## Task requirements
1/ In the piece on the 23 May EU election vote, change "politicians" to "MPs" in the passage starting with "Those elections were" and going on through "becomes Prime Minister.", and give that passage again.
2/ Write what comes next in the piece on the 23 May EU election vote, picking up after its final sentence.

## Selected text
The vote on 23 May was not a flash in the pan. Leaver groups around the country have been increasingly active, coming together in London on 29 March. Photo Workers.

The working class has used the Brexit party to tell the pro-EU ruling class to carry out our 2016 instruction to leave – and we have given that ruling class a bloody nose.

Three years after we voted to leave, it was a staggering failure that we were made to participate in the EU’s elections. Even Theresa May herself admitted that taking part in these elections would amount to “failure”.

Impotent

Those elections were for a remote and impotent body. The EU Parliament cannot initiate or amend legislation. It can only approve or reject and even then, other unaccountable EU institutions can overrule it. The only point of the EU vote on 23 May was to say “No” once more.

We have had 40 years' experience of the European Union and its predecessors followed by three years of lies about the perils of independence and the “stupidity” of those who voted for Brexit. But what happened was over 58 per cent of votes for pro-Brexit parties, including the Conservatives and Labour.

'It’s not enough to leave politicians to get on with Brexit.'

Activity and debate in the class over the past few months has brought it home to many more people that it’s not enough to pass a vote and leave politicians to get on with it. That’s the message for all Britain’s MEPs and whoever becomes Prime Minister.

## Record set
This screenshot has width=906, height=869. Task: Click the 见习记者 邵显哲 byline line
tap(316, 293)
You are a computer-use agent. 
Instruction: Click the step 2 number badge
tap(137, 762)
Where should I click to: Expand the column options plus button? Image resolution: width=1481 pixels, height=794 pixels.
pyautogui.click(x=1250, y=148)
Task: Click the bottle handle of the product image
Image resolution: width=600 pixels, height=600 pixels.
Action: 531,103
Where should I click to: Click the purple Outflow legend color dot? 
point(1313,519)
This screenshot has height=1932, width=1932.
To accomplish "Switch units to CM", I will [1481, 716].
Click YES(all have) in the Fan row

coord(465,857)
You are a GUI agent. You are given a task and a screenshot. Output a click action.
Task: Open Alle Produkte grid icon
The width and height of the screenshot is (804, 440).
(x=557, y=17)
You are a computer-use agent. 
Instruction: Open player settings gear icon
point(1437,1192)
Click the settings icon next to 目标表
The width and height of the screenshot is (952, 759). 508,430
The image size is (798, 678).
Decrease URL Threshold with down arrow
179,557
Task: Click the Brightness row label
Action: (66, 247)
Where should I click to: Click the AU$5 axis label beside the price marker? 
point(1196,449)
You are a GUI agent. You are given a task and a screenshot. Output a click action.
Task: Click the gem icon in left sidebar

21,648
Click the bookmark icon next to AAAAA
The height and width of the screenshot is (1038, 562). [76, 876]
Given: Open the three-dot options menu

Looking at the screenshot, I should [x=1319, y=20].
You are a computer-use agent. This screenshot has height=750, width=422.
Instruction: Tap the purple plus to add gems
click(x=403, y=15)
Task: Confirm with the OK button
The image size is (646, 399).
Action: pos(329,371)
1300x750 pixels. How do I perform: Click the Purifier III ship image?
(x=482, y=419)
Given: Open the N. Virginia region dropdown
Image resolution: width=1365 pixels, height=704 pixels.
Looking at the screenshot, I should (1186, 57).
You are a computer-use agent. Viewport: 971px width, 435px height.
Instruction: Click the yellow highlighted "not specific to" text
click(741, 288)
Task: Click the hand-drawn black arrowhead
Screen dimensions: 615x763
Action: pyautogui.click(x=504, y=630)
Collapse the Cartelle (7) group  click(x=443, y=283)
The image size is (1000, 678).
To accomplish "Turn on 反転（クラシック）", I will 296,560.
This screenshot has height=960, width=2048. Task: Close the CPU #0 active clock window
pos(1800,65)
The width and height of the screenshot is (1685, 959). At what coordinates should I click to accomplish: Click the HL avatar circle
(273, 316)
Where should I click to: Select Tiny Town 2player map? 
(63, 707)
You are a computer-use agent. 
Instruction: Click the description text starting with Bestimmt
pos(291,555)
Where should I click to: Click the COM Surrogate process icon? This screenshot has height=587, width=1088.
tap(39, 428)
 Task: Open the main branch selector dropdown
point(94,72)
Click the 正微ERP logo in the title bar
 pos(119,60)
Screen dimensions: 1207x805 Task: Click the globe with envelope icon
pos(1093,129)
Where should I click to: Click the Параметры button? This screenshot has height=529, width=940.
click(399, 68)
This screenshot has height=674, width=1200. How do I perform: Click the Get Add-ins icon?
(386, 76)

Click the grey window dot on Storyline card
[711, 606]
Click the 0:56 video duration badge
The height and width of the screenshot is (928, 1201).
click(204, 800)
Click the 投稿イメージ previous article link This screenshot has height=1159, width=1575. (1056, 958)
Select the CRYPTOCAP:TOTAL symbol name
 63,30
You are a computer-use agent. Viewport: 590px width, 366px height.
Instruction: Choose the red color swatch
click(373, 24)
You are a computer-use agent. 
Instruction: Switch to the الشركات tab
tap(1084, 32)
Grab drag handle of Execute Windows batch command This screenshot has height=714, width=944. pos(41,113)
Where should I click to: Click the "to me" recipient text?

## Exercise results
1/
Those elections were for a remote and impotent body. The EU Parliament cannot initiate or amend legislation. It can only approve or reject and even then, other unaccountable EU institutions can overrule it. The only point of the EU vote on 23 May was to say “No” once more.

We have had 40 years' experience of the European Union and its predecessors followed by three years of lies about the perils of independence and the “stupidity” of those who voted for Brexit. But what happened was over 58 per cent of votes for pro-Brexit parties, including the Conservatives and Labour.

'It’s not enough to leave MPs to get on with Brexit.'

Activity and debate in the class over the past few months has brought it home to many more people that it’s not enough to pass a vote and leave MPs to get on with it. That’s the message for all Britain’s MEPs and whoever becomes Prime Minister.

2/
We should have left the EU on 29 March. On 28 March MPs voted by 441 votes to 105 to change the EU exit date. So, more than three quarters of MPs opposed leaving three years after we decided to leave.

Extension

In 2017, 498 MPs voted to trigger Article 50 which said we will leave with a “withdrawal agreement or, failing that, two years after the notification”. That was clearly to leave with or without a deal on 29 March 2019. Too many MPs have refused to obey their own law. That can’t be allowed to happen again.

May is no better than the MPs. She broke the European (Withdrawal) Act 2018 by ordering a civil servant to ask the EU to extend Article 50 to 12 April, before Parliament had passed the enabling legislation. She changed the date by fiat – ignoring the promise she gave Parliament 108 times – without even asking Parliament’s permission. She did not even tell her Cabinet.

The EU at once agreed to May’s request for an extension. And they want to keep us in even after 31 October. European Commission president Jean-Claude Juncker said on 23 May, “I am getting fed up because we are waiting for the next extension.”

The failure to leave on the promised date of 29 March has proved to be a tipping point when people lost any remaining trust in Parliament and government.

Control

We cannot wait for a new Churchill, we cannot rely on Boris Johnson or the Brexit party to deliver Brexit for us, the people must take control. To win Brexit, to enforce our referendum decision, we the people must enforce our own sovereignty, our own control. We have to take the initiative, to plan and work for our independence.

The first order of business is to get on with leaving. A new prime minister could trigger a no-deal Brexit without parliament having the power to stop it. The Institute for Government, a Whitehall think tank, said that although MPs could express an opinion they would not have “legal teeth” to stop a no-deal Brexit. Under UK law, enacted by last year’s EU Withdrawal Act, Britain will leave with or without a deal on October 31 unless the date is changed by the government or Article 50 is revoked.